Input records below:

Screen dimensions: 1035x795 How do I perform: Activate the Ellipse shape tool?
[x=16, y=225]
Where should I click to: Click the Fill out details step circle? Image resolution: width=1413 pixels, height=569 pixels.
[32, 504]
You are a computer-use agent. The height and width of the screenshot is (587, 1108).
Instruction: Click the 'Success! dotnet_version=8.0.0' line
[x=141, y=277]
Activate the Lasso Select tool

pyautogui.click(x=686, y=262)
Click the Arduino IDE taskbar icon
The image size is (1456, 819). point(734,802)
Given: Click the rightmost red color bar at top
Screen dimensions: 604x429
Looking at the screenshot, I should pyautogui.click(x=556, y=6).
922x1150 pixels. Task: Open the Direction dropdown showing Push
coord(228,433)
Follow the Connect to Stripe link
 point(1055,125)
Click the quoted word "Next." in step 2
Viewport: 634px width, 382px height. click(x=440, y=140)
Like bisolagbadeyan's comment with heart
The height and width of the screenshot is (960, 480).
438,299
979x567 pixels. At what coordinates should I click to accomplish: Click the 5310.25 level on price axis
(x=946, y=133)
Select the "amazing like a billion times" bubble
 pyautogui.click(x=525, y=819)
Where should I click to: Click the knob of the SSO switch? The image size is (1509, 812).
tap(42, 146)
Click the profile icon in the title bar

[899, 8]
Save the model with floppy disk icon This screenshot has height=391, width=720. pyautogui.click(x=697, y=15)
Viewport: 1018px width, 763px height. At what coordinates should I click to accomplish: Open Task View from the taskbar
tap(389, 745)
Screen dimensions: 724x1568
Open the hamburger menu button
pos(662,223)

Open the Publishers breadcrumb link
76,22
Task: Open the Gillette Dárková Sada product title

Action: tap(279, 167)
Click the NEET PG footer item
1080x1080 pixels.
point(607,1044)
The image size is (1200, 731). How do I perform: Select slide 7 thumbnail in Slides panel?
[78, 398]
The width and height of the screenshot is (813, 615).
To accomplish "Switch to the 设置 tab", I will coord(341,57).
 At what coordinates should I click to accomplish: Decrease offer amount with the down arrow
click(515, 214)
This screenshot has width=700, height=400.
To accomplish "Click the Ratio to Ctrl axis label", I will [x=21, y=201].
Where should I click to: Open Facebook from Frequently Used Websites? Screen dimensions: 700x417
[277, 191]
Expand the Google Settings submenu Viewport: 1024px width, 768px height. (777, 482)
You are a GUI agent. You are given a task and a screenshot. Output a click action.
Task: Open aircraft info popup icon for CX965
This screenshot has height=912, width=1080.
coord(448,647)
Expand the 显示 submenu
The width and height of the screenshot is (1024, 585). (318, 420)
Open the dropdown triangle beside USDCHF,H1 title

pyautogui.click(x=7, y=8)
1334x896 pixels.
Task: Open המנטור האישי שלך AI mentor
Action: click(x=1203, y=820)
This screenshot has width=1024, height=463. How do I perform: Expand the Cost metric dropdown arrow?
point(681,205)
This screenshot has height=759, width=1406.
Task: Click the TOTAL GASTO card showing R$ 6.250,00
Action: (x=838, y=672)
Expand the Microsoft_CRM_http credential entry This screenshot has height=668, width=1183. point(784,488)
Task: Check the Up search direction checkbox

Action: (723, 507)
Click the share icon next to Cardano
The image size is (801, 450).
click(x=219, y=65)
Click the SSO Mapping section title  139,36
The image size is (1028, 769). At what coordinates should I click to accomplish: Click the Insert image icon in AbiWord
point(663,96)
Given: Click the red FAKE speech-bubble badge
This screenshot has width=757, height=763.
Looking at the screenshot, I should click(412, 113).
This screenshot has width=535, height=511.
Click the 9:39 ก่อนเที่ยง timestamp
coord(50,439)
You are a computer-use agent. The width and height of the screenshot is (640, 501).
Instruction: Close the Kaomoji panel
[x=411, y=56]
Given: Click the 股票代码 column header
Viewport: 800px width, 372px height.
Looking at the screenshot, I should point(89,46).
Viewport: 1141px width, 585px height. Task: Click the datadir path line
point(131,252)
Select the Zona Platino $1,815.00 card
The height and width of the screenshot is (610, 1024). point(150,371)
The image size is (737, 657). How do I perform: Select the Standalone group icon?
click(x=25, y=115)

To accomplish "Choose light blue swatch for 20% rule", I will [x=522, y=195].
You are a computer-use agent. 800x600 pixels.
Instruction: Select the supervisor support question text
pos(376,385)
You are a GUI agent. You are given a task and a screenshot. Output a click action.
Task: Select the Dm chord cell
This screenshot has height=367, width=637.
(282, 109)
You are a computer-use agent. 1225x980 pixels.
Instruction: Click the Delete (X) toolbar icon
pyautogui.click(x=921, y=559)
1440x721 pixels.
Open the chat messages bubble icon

End of Input records.

About this exercise: Going through the entries above line by line, work out how many lines include the word "will". Only the number is required.

Solution to this exercise: 3